KeepIt course module 4, Southampton, 18-19 March 2010
Tools this module: Plato, EPrints preservation apps
Tags Find out more about: this module KeepIt course 4, the full KeepIt course
Presentations and tutorial exercises course 4 (source files)
Preservation planning provides a workflow leading to a preservation plan. One of the problems with some approaches to digital preservation is they are too proactive and reactive where file formats are concerned. For example, take a file format, decide the consensus is against it (such as Microsoft Office formats), and migrate. There is very little formally to justify this process, just that it is possible and not very difficult. The longer-term consequences of this action are unknown. What was done with good intent may turn out to be detrimental.
Preservation planning seeks to give a more formal basis to such decisions, and in the process will help to automate and record the consequent actions.
For this session in KeepIt course 4 we welcome back Andreas Rauber and Hannes Kulovits from the Vienna University of Technology to provide an extensive presentation on preservation planning using a tool, Plato, which they developed as part of the PLANETS project. This will be followed by further practical work.
[slideshare id=3561816&doc=plato-preservation-planning-keepit-100326064543-phpapp01]
As a formal process, preservation planning requires, unsurprisingly but perhaps disconcertingly, a lot of preparation as it takes account of preservation policies, legal obligations, organisational and technical constraints, and user requirements (slide 8). Fortunately, participants in this course are well positioned to do this, since we have covered many of these issues already in KeepIt courses 1-3.
The preservation planning approach supported by Plato can be overlaid on the OAIS reference model (slide 10), and is shown in more detail in slide 12. Preservation planning with Plato involves four stages:
- Define requirements (slides 12-33)
- Evaluate alternatives (slides 34-45)
- Consider results (slides 46-58)
- Build preservation plan (an exercise)
The reader can explore the Plato workflow using the slides. Here we will highlight some of the critical stages.
In the KeepIt course, and indeed throughout the KeepIt project, we have begun our preservation approach with format identification, but now we go further. We have to relate our identification and other information about our digital objects to our requirements for those objects. This is where our understanding of the significant characteristics of digital objects from KeepIt course 3 becomes useful. Slide 25 shows a mindmap of the sort familiar, again, from course 3, and in slide 26 we encounter the Plato interface, the tree editor, for the first time. Flipping between mindmap and Plato, the following slides show how the requirements are elaborated and values added, illustrating how this information might be mapped to the Plato editor.
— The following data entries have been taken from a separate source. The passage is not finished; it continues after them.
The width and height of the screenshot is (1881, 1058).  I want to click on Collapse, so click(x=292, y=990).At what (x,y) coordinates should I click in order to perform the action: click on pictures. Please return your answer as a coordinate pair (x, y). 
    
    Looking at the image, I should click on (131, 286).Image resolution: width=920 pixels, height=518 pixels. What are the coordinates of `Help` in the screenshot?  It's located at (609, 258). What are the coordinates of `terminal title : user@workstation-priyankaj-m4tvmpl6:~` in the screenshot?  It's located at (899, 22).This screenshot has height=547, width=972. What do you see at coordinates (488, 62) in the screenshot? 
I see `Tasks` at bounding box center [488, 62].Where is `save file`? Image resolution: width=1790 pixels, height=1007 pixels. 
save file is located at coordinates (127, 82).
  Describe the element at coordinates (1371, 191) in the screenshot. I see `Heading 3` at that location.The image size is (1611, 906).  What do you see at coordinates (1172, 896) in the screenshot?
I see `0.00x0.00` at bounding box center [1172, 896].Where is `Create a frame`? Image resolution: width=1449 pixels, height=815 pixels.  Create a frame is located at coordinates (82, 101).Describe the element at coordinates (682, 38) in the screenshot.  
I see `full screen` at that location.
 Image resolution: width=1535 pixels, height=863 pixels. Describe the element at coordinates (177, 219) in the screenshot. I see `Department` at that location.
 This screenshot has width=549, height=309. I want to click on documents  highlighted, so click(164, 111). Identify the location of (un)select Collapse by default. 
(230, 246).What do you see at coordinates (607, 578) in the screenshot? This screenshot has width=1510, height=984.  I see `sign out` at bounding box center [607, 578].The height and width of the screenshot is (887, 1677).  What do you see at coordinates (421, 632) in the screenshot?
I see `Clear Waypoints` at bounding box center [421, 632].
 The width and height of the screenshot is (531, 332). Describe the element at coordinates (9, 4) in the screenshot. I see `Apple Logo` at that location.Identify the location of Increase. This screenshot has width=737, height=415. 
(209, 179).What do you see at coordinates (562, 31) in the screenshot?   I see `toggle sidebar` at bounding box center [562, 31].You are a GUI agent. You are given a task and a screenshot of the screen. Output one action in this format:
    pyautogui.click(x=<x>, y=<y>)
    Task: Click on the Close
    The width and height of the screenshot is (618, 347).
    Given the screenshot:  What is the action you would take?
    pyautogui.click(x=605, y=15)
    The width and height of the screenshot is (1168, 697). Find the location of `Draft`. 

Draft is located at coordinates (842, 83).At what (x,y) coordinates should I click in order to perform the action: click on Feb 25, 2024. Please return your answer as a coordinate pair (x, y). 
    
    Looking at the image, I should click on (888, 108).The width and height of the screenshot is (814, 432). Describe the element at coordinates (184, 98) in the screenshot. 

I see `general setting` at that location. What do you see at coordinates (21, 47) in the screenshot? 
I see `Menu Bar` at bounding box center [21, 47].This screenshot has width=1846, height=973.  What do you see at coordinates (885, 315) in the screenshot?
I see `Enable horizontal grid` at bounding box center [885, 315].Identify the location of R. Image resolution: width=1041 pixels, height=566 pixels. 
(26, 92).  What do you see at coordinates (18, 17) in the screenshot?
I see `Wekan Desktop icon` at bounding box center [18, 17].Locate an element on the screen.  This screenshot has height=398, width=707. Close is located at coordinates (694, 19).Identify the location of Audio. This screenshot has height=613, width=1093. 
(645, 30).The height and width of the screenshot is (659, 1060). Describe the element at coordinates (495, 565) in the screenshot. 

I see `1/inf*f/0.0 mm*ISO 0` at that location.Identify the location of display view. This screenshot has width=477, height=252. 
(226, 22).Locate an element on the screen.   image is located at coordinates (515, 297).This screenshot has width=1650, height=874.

Once we have described our objects we want to know what we might do to preserve them. There is typically more than one choice, not just in terms of a preservation action (e.g. format migration) but also in how that action might be performed, and these alternatives need to be evaluated to serve our requirements. If you recall, at the end of the previous session in this course module, we deposited some GIF files in a test repository and then downloaded those files in readiness for this session. In slide 37 we see these files appearing in Plato for the first time. Plato now shows us what alternative actions are available for these files.
Now there is a decision to be made: go/no-go/deferred-go. To make an informed decision we need to run some experiments, that is, to run the alternatives and compare the results before we commit to any plan. Plato helps us to run and evaluate the experiments, in this case on our image files.
Having begun to get some results we could perhaps begin to think we have done the hard work, but there is still a tricky stage to negotiate. Before we can analyse the results we have to transform and weight the measured values from the experiments, that is, to normalise the values so different experiments are measuring the same thing (slide 48-49), and to set the level of importance for each of the factors in our requirements tree (slides 51-52).
Finally, Plato presents our results (slides 55, 57) and we can see the benefit of using this tool.
Summary and exercise
Before we start the exercise, slides 60-64 summarise the presentation so far. If there is one conclusion that I would highlight above the others, it is that
- preservation planning is a basis for well-informed, accountable decisions (slide 64)
It is no longer necessary or acceptable to make ad hoc preservation action decisions. This has been a detailed and involved process, but the benefit for a large repository is that the resulting plans can be used across all content in the analysed formats, now and in the future.
Two exercises are set out in slides 66-70. Again, we use our imported GIF files. My impression from observing participants on the course was that this may have been the hardest exercise in the whole KeepIt course, especially exercise 1 which confronts the requirements, and the first encounter with the tools, including the Freemind mindmap tool. There is nothing like a steep learning curve to get the best out of people, and by the end of this session you could hear the sound of pennies dropping.
We now have a preservation plan, and in the next session we will put that plan to work in a repository.